Les limites du mode de gestion centralisée

Au moins quatorze plans de développement ont été exécutés dans une approche centralisée, dont six plans quinquennaux, deux plans quadriennaux, deux plans triennaux, deux plans biennaux et deux plans annuels. Parmi ces plans figurent le PND 2012-2016 ; les Documents stratégiques de réduction de la pauvreté (DSRP 2004-2007) et (DSRP 2007-2010), axés sur la consolidation de la paix, de la sécurité et de la gouvernance ; la promotion d’une croissance durable et équitable... Dans les DSRP 1 et 2 financés par le Fonds monétaire international (FMI), seulement 5% d’investissement ont été réalisés dans l’agriculture, 1% dans l’industrie, 13% dans la santé et l’éducation.  

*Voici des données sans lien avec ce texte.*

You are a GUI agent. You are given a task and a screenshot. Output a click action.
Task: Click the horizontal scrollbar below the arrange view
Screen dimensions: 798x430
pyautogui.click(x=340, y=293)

Même s’il a été exécuté à 100%, le programme intérimaire post-conflit (PIPC 1997-2003), destiné au réaménagement du territoire, a accordé peu de place aux secteurs productifs. Financé à 75% par l’aide internationale et à 25% par les fonds propres du Congo, le PIPC a réservé 38,7% des investissements prévus dans les infrastructures de base, 18,6% dans le secteur social, seulement 3,7% dans l’agriculture, 2,7% dans l’industrie, 1,7% dans l’éducation et 27% dans les autres secteurs. Ce sont ces résultats qui ont permis au gouvernement congolais de négocier les deux DSRP avec le FMI.

Entre 1987-1998, le Congo était soumis aux plans d’ajustement structurels destinés à favoriser le passage de l’économie socialiste vers l’économie libérale. Les mauvais résultats de l’un de ces plans structurels, appelé le programme d’action de relance économique et sociale (PARESO 1994-1998), financé à hauteur de 158 millions de dollars, ont été, en partie, à l’origine des crises sociales.

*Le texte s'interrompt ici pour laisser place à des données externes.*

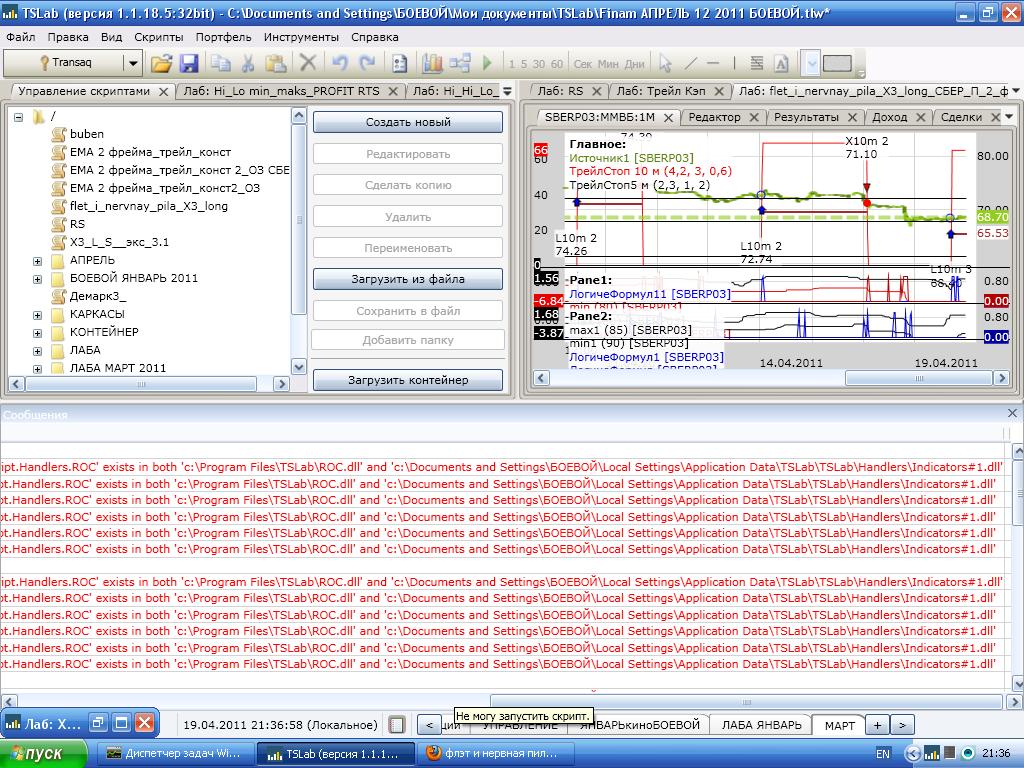Screen dimensions: 1024x768
Task: Select the flet_i_nervnay_pila_X3_long script
Action: [148, 206]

Quelques années auparavant, le Congo s’était doté d’un plan quinquennal 1982-1986 visant à dynamiser l’économie nationale, pour un montant de 1180 milliards FCFA d’investissements. Il y a eu le programme triennal (1975-1977) financé à hauteur de 75,47 milliards de FCFA, grâce à l’argent du pétrole et de la potasse. Exécuté à 98% et doté d’un budget de 63,4 milliards FCFA, le plan quinquennal (1963-1968) a été un succès, à en croire les experts. Il a accordé 36% d’investissement à l’infrastructure de base, 28% au secteur productif, 4% au secteur social, 9% à l’éducation et 23% aux autres secteurs. Ce succès n’a pas permis d’éviter des violences politiques qui se sont soldées par le réajustement de la Révolution du 31 juillet 1968.

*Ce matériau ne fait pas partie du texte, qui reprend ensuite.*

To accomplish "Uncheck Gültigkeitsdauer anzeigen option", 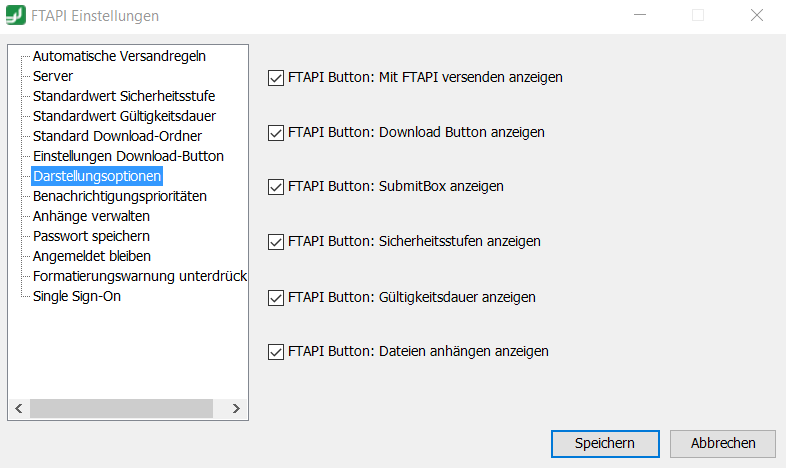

Le plan 1961-1963 fondé sur des indicateurs de performance  

Le jeune État a hérité cette approche de la colonisation française, qu’il a expérimentée dans son premier plan triennal (1961-1963). Celui-ci a bénéficié d’un budget d’investissement de 38 milliards FCFA, financé à 55,3% par l’exploitation du manganèse du Congo et à 44,7% par les emprunts. Ce plan a été mis en œuvre selon l’approche indicative, fondée sur la gestion décentralisée de l’économie dans une optique libérale. Un système d’indicateurs permettait à cet effet de mesurer la performance, afin d’évaluer les éventuels écarts entre les réalisations et les prévisions.

Les infrastructures de base représentaient 29% du total des investissements, le secteur primaire 22%, le secteur social 21%, l’urbanisme 17% et 11% pour les études et l’organisation. Le déficit budgétaire cumulé entre 1960 et 1963, s’élevant à 2,4 milliards FCFA, a mis en péril ce plan et conduit le gouvernement à augmenter la pression fiscale de 17% du Produit intérieur brut à 26% en 1963. Ces mesures d’austérité édictées par les autorités de l’époque ont provoqué des révoltes syndicales, les 13, 14 et 15 août 1963.